This repository holds an attempt to apply machine learning to metastatic cancer diagnosis predictions using data from the WiDS Datathon 2024 Kaggle Challenge #1 that ran from 1/9/2024 - 3/1/2024.
Kaggle Page Link: https://www.kaggle.com/competitions/widsdatathon2024-challenge1/overview.
The Kaggle challenge aims to identify biases in metastatic cancer diagnosis, focusing on factors like demographics and societal issues. The task in this repository is to predict whether a patient's diagnosis occurs within 90 days, using a binary classification model with various categorical and numerical features.
The primary objective is to examine if the model can identify relationships between patient demographics and timely cancer diagnosis.

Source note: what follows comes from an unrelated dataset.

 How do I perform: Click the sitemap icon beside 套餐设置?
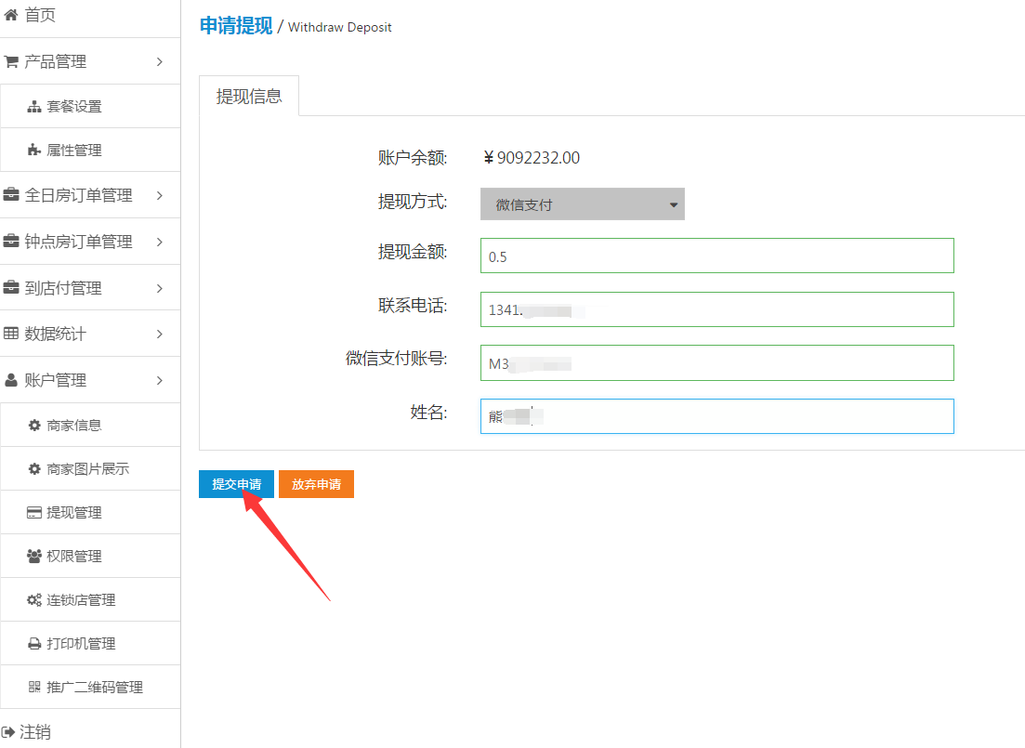pyautogui.click(x=34, y=107)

A secondary objective is to explore the impact of environmental factors on diagnosis and treatment.
Three models were compared to achieve this. The top-performing models achieved accuracy rates of approximately 81% and 81.01%, respectively. Currently, the best performance on the Kaggle leaderboard for this challenge stands at 82.1%.

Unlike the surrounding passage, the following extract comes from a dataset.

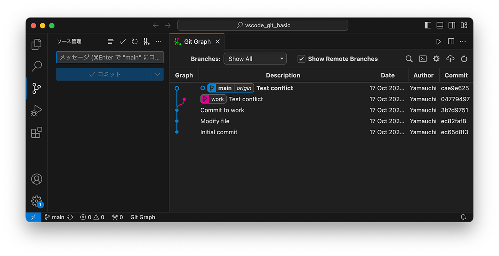The height and width of the screenshot is (256, 499).
Task: Open the search icon in Git Graph toolbar
Action: (x=409, y=59)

- Context: The dataset is from 2015-2018 of patients who went to get screened for breast cancer. See Kaggle page for more information.
- Type:
- Input: aggregate data (~12,906 patients) , CSV file: train.csv, test.csv -> diagnosis
- Input: CSV file of patients and agreggate features, output: cancer/no cancer in last column.
- Size: The original training and testing data was about 15MB. Including the training and testing data that I made, total training and testing data can be about ~80 MB.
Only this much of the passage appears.